That new effort includes a new price tag for the long-promised expansion — $6.7 billion, up from $5 billion in 2016.

This is the estimated cost to bring commuter trains and a route for high-speed rail service from Mission Bay to First and Mission streets by 2033. Besides the inflation that comes with the passage of seven years, transit planners say the revised budget accounts for extra costs that could arise in the decade that it would take to complete the 2-mile extension.

They also argue that while the costs are steep, the investment would pay dividends for decades to come.

“This is a generational infrastructure project,” said Adam Van de Water, executive director of the Transbay Joint Powers Authority, which operates the transit center that opened in 2018. “We want to connect San Francisco to Silicon Valley and Los Angeles in a sustainable way.... If you want to compete with automobiles and planes, the service has to be convenient, reliable and affordable.”

An underground rail connection has been part of the center’s concept since planning began in 1999, and the first phase included a federally funded concrete shell to hold the platform. But expansion plans were put on hold as costs swelled from $1.6 billion to $2.26 billion for the first phase — the futuristic three-block-long structure that spans First and Fremont streets and is cloaked in an undulating veil of perforated white metal.
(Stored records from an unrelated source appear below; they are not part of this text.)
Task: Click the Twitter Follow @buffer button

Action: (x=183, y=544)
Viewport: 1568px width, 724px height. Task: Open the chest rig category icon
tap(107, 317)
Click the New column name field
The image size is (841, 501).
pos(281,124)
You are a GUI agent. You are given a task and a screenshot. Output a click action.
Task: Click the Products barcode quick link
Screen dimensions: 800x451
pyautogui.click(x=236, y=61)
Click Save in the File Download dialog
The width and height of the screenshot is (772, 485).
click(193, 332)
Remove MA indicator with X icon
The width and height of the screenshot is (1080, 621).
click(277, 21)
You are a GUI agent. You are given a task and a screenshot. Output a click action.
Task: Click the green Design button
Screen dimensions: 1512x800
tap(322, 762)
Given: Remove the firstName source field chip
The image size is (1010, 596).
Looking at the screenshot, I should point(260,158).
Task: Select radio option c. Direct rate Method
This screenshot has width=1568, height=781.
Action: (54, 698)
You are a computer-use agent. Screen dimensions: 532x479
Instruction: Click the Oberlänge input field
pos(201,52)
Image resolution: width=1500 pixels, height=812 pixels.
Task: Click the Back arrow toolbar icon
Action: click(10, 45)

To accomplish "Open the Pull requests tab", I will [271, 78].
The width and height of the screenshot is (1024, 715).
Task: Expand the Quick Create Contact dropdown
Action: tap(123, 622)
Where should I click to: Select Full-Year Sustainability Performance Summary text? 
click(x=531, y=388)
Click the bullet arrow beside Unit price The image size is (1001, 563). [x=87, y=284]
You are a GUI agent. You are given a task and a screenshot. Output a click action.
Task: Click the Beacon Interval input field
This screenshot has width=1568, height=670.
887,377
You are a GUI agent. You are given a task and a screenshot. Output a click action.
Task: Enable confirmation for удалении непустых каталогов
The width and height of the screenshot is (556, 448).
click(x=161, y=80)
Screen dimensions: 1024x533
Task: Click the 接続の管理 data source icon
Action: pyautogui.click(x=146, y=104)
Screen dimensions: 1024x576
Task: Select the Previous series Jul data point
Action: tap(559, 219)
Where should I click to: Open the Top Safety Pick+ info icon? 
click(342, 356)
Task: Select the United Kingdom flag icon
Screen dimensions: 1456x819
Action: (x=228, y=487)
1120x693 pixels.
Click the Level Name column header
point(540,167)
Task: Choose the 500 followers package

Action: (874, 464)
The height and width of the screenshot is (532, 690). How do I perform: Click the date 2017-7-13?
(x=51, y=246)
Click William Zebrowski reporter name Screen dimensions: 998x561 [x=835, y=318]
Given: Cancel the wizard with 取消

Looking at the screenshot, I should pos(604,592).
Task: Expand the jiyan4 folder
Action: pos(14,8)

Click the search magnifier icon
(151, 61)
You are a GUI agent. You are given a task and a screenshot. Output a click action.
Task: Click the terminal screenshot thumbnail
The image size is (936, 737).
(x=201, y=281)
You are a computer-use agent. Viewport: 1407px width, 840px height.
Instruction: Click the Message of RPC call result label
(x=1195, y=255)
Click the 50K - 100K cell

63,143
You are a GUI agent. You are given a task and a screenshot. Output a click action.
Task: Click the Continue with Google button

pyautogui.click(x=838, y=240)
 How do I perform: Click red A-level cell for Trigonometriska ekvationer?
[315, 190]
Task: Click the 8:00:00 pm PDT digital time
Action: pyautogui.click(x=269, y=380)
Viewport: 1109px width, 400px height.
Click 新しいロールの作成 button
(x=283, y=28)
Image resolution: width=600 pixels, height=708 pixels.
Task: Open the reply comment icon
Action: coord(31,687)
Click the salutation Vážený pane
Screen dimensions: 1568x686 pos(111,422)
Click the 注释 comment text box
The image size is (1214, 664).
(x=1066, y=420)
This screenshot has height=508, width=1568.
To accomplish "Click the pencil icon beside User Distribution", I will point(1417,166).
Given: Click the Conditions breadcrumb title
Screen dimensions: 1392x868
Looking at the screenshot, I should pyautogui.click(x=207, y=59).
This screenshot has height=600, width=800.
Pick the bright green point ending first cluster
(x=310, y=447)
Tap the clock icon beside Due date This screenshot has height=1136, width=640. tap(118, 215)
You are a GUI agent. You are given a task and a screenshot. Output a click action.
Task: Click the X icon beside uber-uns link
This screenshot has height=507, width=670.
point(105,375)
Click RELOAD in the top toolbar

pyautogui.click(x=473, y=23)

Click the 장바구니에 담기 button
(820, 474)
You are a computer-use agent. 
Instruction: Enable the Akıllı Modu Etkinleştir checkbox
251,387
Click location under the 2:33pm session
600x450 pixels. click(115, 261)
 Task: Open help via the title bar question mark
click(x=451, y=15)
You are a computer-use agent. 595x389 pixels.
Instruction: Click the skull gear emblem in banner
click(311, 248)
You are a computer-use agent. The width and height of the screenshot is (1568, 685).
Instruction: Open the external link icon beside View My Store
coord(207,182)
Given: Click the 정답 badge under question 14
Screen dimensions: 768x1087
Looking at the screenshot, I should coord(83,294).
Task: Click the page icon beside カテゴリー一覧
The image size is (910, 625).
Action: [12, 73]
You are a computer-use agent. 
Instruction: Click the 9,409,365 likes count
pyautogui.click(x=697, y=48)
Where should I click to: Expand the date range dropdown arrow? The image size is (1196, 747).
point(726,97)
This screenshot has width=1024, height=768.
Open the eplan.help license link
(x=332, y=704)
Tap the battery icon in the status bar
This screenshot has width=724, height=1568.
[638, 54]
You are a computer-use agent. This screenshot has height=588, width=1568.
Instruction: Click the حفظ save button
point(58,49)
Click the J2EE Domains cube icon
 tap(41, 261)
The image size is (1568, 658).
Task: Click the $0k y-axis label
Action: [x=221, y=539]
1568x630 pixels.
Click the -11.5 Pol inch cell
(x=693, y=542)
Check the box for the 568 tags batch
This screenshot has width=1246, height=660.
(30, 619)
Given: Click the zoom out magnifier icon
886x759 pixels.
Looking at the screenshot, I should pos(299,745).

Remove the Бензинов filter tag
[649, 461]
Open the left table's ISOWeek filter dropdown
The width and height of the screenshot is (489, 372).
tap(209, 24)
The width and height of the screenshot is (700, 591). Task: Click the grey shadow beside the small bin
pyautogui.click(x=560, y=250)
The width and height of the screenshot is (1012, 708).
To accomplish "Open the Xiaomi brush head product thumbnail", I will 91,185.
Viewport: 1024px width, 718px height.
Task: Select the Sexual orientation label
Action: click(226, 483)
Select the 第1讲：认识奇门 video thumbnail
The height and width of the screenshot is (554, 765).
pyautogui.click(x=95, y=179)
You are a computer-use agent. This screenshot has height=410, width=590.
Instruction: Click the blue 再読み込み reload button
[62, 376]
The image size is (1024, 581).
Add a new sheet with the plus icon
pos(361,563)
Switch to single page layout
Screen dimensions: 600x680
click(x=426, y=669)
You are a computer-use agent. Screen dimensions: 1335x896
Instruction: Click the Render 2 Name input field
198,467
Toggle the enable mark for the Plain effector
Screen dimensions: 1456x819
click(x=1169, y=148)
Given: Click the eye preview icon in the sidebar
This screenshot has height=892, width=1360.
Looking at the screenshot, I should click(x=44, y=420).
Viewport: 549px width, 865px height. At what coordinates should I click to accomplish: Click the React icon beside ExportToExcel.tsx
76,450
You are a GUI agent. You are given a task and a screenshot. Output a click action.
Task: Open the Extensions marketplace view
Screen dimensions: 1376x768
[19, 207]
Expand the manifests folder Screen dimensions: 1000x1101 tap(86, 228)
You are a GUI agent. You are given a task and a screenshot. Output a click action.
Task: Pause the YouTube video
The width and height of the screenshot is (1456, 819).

The Salesforce Transit Center was designed to be a hub of transit in San Francisco.

Yalonda M. James / The Chronicle

In doing its budget projections for the second phase, the agency increased the contingency costs from 30% to 37% — a tacit acknowledgment of the reality that large infrastructure projects rarely go as smoothly as hoped. The revised budget also jettisons the concept of an underground walkway from the Embarcadero BART Station to the transit center — a stroke of value-engineering that, Van de Water said, trims $220 million from the budget.

“Convenience aside, that (connection) is not essential,” Van de Water said. “Active street life is a good thing. People can walk on the sidewalk.”

For all the skepticism that has surrounded the rail extension to the station that runs behind Salesforce Tower — and is called Salesforce Transit Center after the tech behemoth purchased naming rights for 25 years in 2017 — the campaign got a boost in 2021. That year, after the passage of an infrastructure bill by Congress, the federal Department of Transportation said the extension was eligible to apply for part of the bill’s $23 billion set aside for new transit projects.

The trick now is to be selected from a pool of what could be several dozen applicants.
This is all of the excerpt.